Thursday, April 21, 2011

A Solution to this Mess

A plan to get us out of the mess we find ourselves in:


I propose we organize underemployed ex-offenders by training them in careers that will give us what our civilization under crises needs (sooner or later anyway). We can both employ them (taking them off the streets), as well as give us what we all need urgently.

This underutilized, often forgotten, usually for forsaken, always scapegoated population can be mobilized to rebuild our social infrastructure, re-energize disintegrating civic culture, advocate for social justice, educate on sustainability, to help create genuine community that humans find a necessary foundation for an integrated life.

This model can be a win-win situation, as it addresses the increasing population of the permanent underclass, while also giving our civilization the badly needed "shot in the arm" that we need to take back our world from the corporate oligarchs and their political lackeys and military henchman who hurl our world headlong into destruction, collapse, and implosion.

Ultimately my thinking on this is to insist that there is no other way but to do it all the way. Both my personal life, civilized existence, and ecological urgency (for the same reasons) all require that the time for cosmetic repairs and reformist attitudes are invariably too little, way too late. Our inaction on repairing our broken world, healing the dying ecosystem, and the cultivation of our own personal lives (mental, spiritual, physical) has brought us to a point in history, where we have to get serious about humanity's next step forward.


This will also address several issues in a fresh, imaginative, and revolutionary way:

By equipping this population to "re-integrate" into society is not inspirational, since it completely begs the question of "reintegrate into WHAT?!" Society and our social-economic configuration already creates tremendous alienation, dissatisfaction, and exploitation, degradation, and humiliation as it is. We cannot rightfully expect any sort of "reintegration" to have a large appeal for this population or for anyone with any dignity, humanity, or authenticity left in their soul.

Such programs to reintegrate this population only serves to actually in the end STRENGTHEN the current corrupt, unjust, unforgiving, racist, and inhumane criminal "justice" system, as it will in the end (if completely successful), take away the negative social and cultural consequences of such a vicious system. That is, if reintegration is made to be 100% successful, then it will not only take away the impetus and reason to change the system, but will strengthen this institution by rendering it effectively unproblematic (from a societal, albeit not an ethical or moral, point of view).

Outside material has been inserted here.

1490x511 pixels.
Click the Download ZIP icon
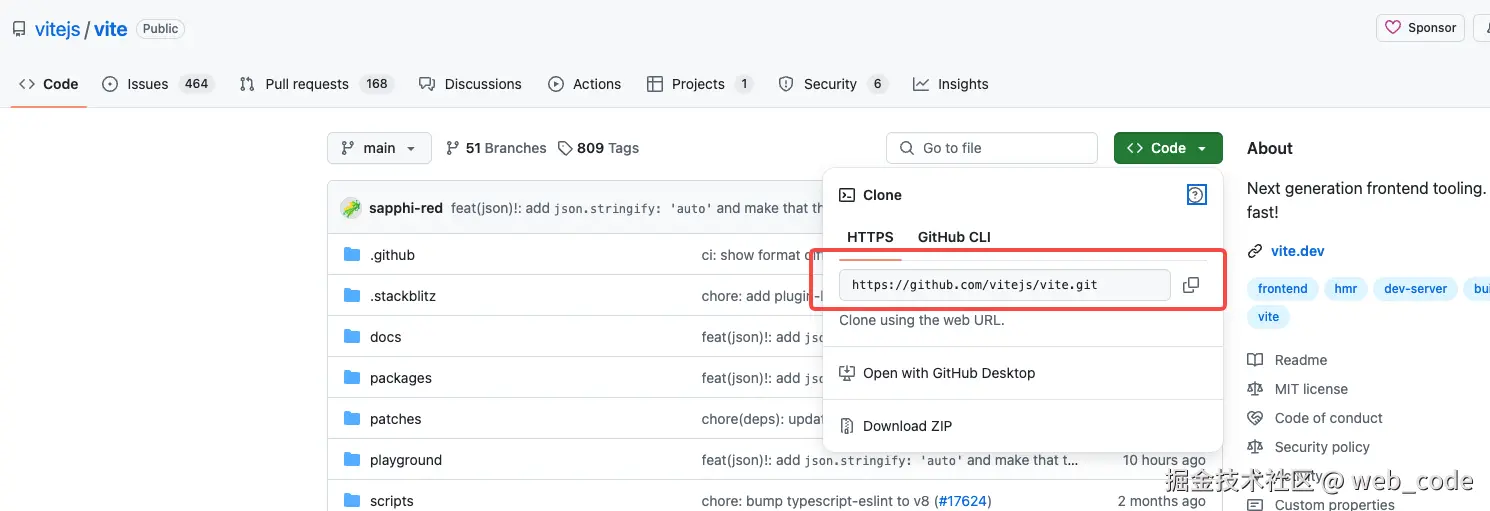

Also, there is nothing expressly religious about the program as I envision it. Homeboy Industry, Detention Ministries, and the Ex-offender Action Network in Southern California are funded and run by religious organization, and to varying degrees have EXPRESSLY religious practices contained within them. This is (rightfully) odious to a sense of justice, democracy, and ethics not informed by historically and institutionally religious forms of ethical imaginations.



Some sources:
1) http://www.democracynow.org/2011/4/14/grace_lee_boggs_on_detroit_and

Grace Lee Boggs has a discussion with Thomas Frank (What's the Matter with Kansas and Wrecking Crew), and your boy Jim Wallis (on his hunger strike). What she suggests in her new book is that we have to have a "cultural revolution" that rebuilds what's been taken from our humanity. Rebuilding community, interacting with one another in genuinely human ways, and advocating for justice that will help address the powerlessness (that is very real).

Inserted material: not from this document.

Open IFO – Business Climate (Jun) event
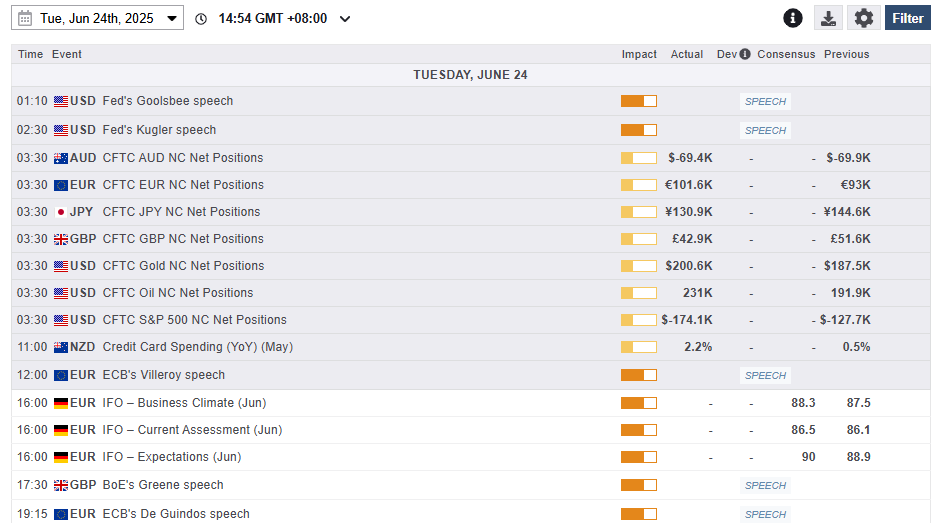point(184,403)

http://www.amazon.com/gp/product/0520269241/ref=pd_lpo_k2_dp_sr_1?pf_rd_p=486539851&pf_rd_s=lpo-top-stripe-1&pf_rd_t=201&pf_rd_i=0816629552&pf_rd_m=ATVPDKIKX0DER&pf_rd_r=0NRCNKC1GB54SBBE07QN




2) The Right to Useful Unemployment (Ivan Illich, a clergyman and radical thinker)
The idea that what we really need is unpaid work that is what makes life worth living (artistic, cultural, social movements that make our world a better place that's outside the industrial system)

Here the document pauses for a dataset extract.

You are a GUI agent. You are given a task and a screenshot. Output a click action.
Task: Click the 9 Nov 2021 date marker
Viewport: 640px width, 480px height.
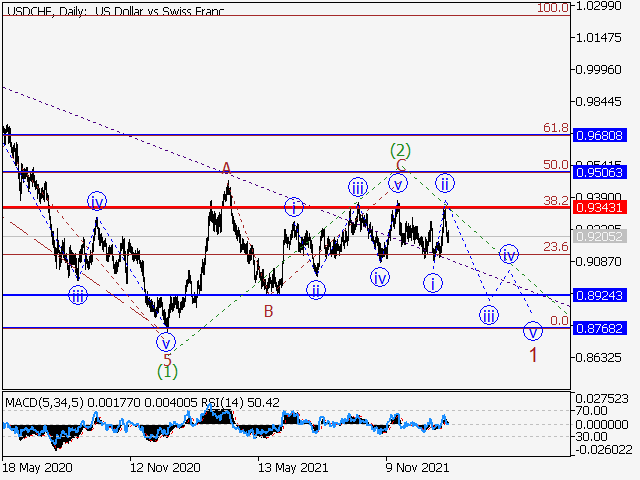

3) Pedagogy of the Oppressed
Paulo Friere suggests that the purpose of education should be to equip underprivileged and poor to advocate for their own social justice, etc.



4) Beyond Civilization:
The functioning of "tribes" to bring about vast social change by reinventing and reinvigorating culture to "go back" to a sustaining, nourishing life that can also produce the repair that we need.